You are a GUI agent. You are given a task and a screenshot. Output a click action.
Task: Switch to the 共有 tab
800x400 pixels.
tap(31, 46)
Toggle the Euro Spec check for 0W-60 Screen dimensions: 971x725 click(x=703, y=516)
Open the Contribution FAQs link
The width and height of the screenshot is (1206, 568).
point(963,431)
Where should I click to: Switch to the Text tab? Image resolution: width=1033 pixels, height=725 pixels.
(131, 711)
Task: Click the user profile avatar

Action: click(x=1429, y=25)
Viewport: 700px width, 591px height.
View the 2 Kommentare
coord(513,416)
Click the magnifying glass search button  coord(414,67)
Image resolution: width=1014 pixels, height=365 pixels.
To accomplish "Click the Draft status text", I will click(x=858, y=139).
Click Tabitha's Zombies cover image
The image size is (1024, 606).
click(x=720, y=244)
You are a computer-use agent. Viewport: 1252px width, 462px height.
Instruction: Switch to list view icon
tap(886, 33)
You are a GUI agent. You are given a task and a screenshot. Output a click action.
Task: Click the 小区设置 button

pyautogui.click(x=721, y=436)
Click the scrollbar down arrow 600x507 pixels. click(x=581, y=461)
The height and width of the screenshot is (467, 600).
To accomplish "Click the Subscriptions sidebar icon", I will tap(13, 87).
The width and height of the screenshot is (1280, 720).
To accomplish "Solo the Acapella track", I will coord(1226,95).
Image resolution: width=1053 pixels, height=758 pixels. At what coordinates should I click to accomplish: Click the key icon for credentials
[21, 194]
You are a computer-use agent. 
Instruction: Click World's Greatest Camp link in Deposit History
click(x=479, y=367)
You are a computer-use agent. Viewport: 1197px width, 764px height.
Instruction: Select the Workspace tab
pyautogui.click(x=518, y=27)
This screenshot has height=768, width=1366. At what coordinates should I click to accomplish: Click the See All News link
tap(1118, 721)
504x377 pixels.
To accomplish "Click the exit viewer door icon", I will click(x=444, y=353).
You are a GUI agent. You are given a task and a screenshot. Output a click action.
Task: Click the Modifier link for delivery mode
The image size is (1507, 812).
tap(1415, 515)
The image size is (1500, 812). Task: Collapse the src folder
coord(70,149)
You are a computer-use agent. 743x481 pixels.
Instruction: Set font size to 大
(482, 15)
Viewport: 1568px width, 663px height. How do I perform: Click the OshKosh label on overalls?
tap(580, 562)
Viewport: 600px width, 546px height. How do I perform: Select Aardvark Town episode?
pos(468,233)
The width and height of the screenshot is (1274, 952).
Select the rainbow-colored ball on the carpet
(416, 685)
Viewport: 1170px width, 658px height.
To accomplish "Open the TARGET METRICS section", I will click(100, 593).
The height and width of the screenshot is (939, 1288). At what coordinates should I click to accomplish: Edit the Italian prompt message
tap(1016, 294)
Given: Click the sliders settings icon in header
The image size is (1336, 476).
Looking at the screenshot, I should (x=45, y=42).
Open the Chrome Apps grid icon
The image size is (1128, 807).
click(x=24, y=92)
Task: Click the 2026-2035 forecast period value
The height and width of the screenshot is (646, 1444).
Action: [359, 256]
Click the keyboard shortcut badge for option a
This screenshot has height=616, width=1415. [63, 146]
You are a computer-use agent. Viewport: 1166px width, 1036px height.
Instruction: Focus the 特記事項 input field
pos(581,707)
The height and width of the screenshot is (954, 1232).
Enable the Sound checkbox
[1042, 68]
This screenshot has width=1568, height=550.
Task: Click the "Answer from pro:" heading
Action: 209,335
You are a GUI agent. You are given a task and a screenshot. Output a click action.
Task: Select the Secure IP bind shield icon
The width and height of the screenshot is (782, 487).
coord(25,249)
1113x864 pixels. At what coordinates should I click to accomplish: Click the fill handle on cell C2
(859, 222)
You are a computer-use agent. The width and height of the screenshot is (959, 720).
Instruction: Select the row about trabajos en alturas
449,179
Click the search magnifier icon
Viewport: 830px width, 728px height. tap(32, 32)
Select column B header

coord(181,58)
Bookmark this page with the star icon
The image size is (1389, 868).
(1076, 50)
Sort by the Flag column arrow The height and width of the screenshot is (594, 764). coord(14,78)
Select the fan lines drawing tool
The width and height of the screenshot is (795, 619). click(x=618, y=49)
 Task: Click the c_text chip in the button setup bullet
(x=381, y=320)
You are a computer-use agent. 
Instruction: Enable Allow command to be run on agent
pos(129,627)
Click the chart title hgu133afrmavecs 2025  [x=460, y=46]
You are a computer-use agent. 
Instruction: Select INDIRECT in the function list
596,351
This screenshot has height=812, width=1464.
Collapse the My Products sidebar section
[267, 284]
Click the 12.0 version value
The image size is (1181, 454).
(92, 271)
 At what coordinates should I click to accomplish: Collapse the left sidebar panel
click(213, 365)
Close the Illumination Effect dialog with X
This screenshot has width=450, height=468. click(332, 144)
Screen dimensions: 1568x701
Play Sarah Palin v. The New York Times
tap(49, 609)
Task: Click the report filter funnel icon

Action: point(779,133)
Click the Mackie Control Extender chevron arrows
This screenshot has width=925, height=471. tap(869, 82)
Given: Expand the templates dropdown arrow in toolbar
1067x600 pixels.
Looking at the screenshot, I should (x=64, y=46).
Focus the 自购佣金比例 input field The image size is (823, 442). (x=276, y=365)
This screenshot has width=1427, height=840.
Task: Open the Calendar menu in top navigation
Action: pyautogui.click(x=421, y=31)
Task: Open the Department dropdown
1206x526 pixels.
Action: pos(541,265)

* [Work request]:
Only lines holding "dropdown" are wanted; copy all of them from the listing.

* [Response]:
Given: Expand the templates dropdown arrow in toolbar
Task: Open the Department dropdown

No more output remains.